Given data:

** Start **

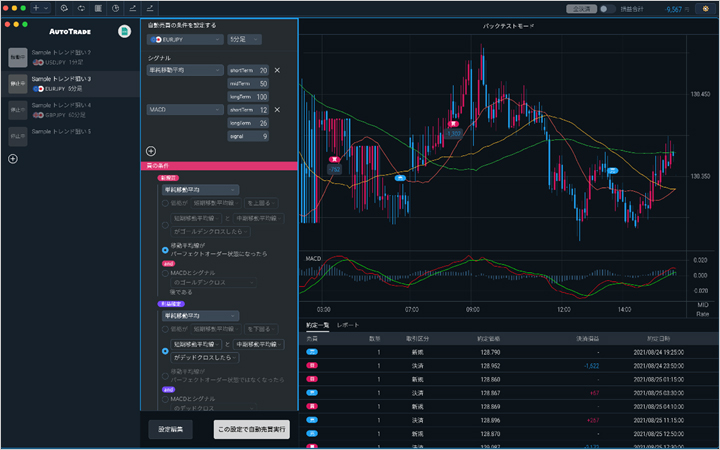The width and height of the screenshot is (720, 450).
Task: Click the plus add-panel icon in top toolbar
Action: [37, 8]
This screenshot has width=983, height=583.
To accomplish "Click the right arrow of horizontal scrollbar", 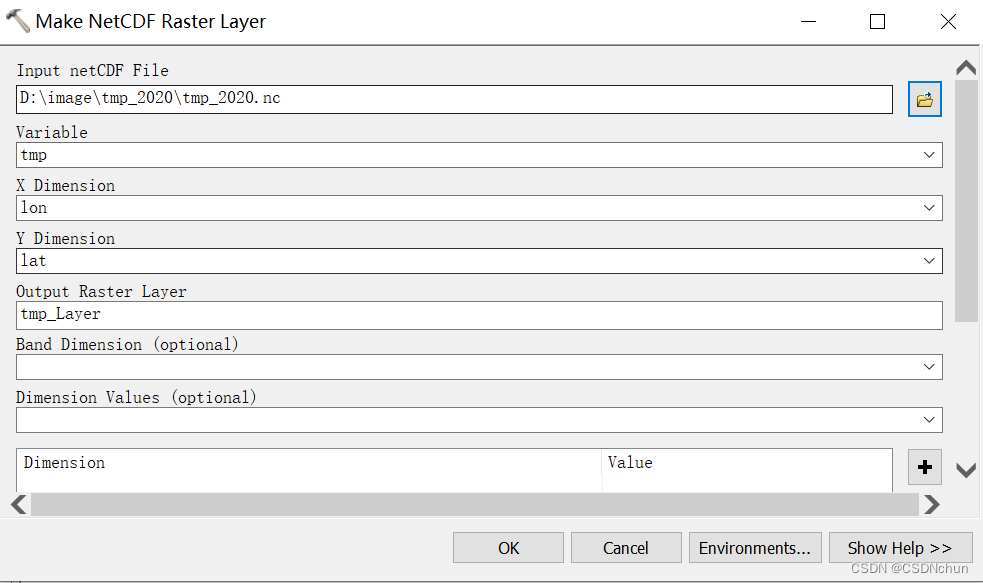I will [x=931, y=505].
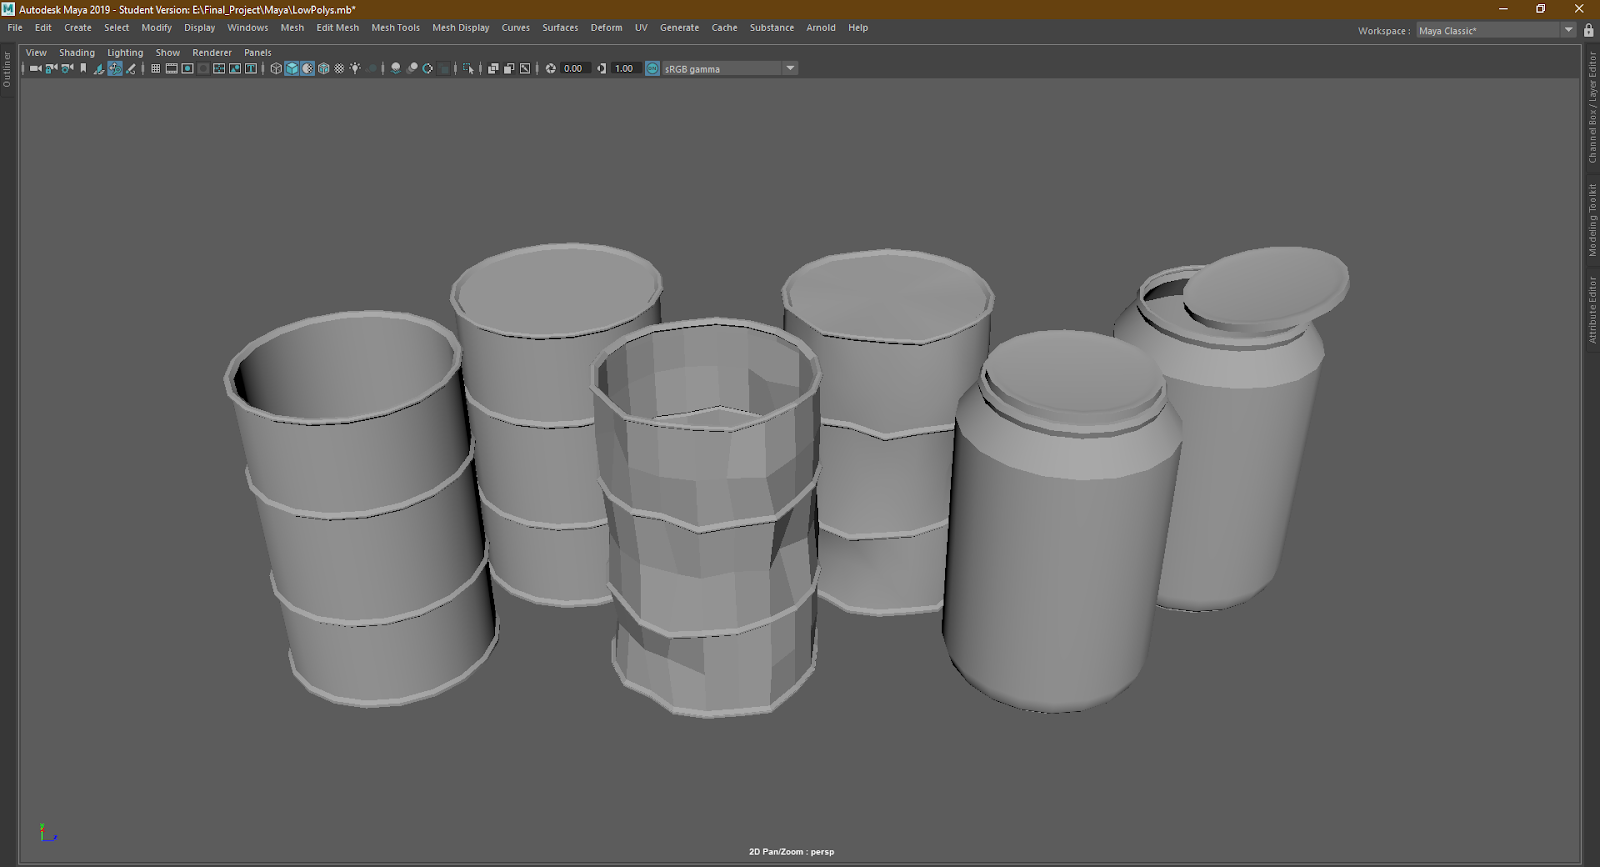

** End **
** Start **

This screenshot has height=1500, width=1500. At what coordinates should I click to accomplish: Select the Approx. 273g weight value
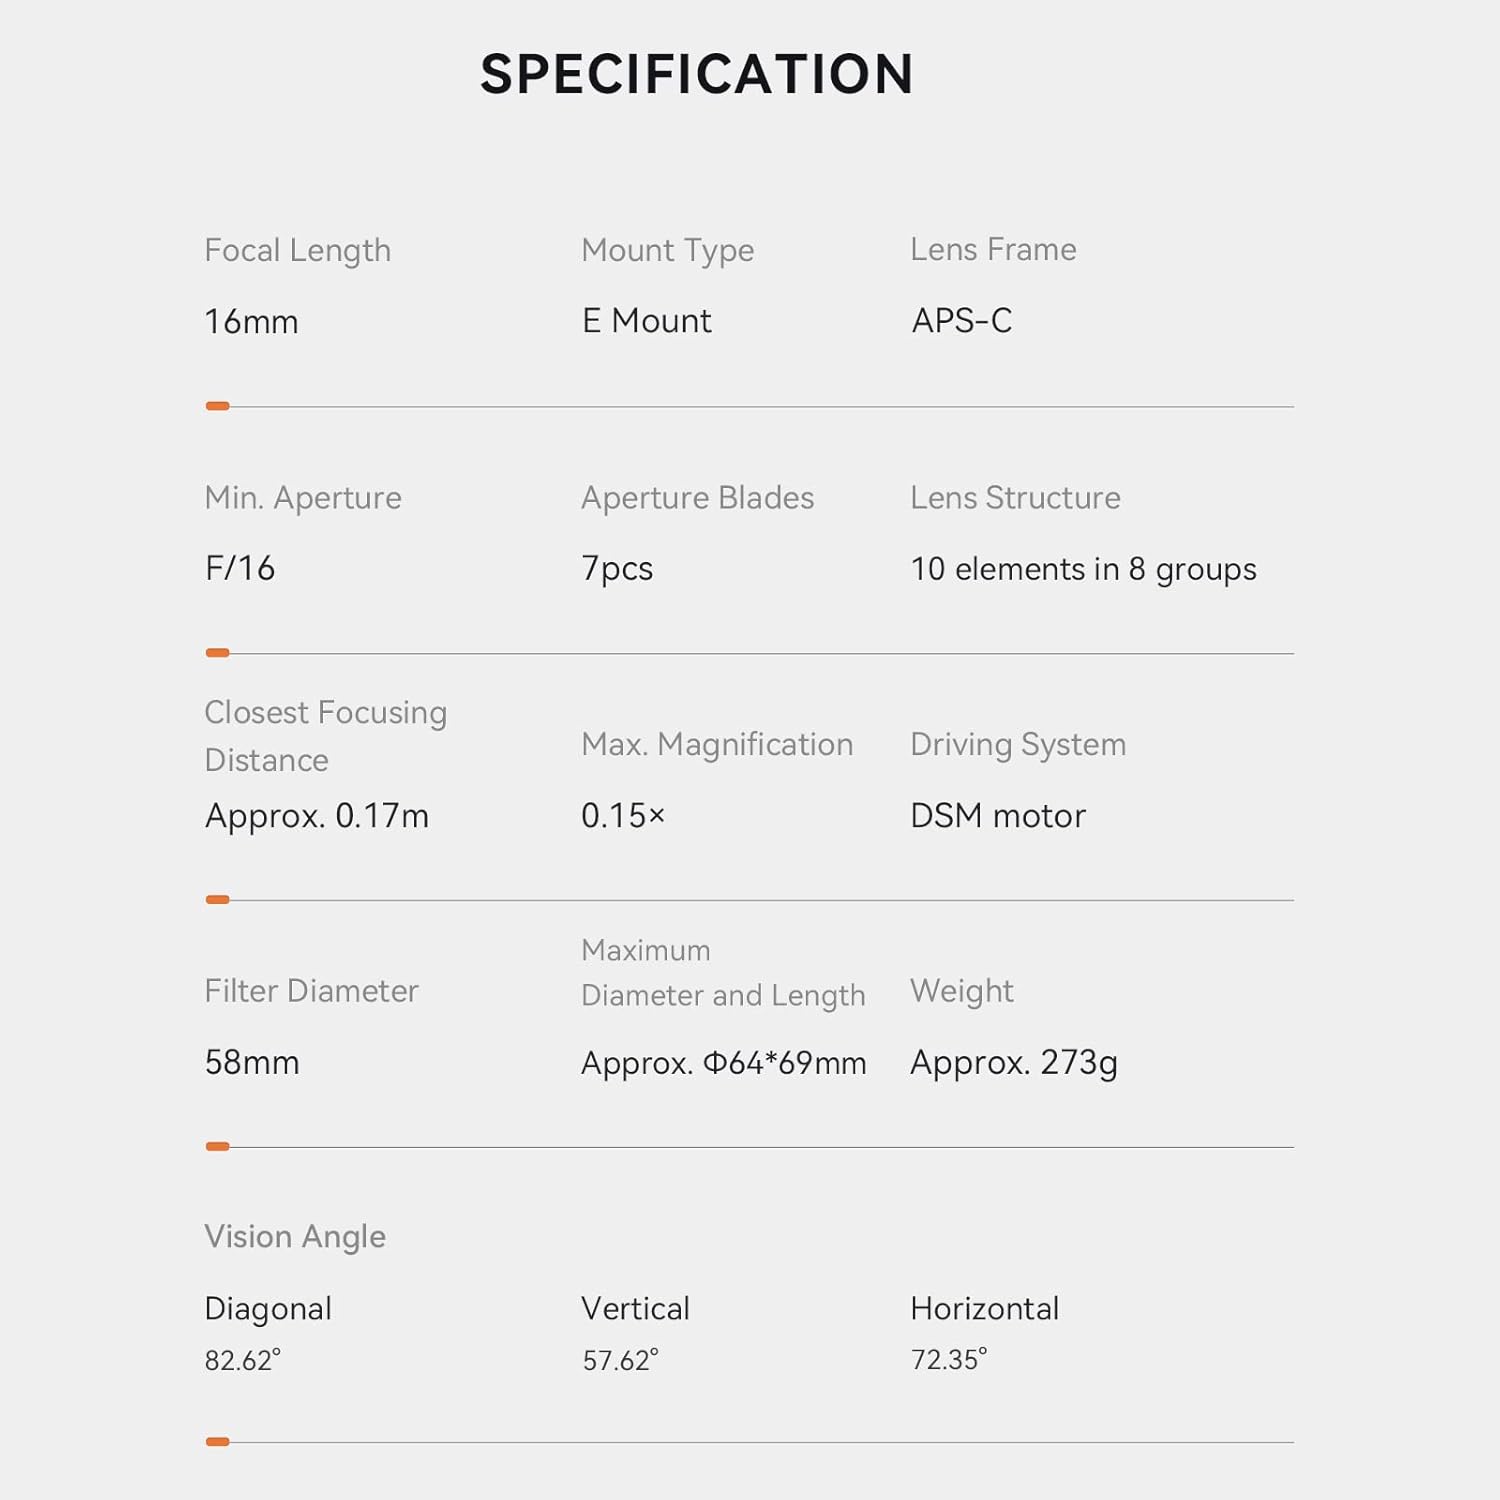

** End **

Request:
How many lines in the entries above contain the word "This", with case counting? Reply with the number alone.

Full output:
2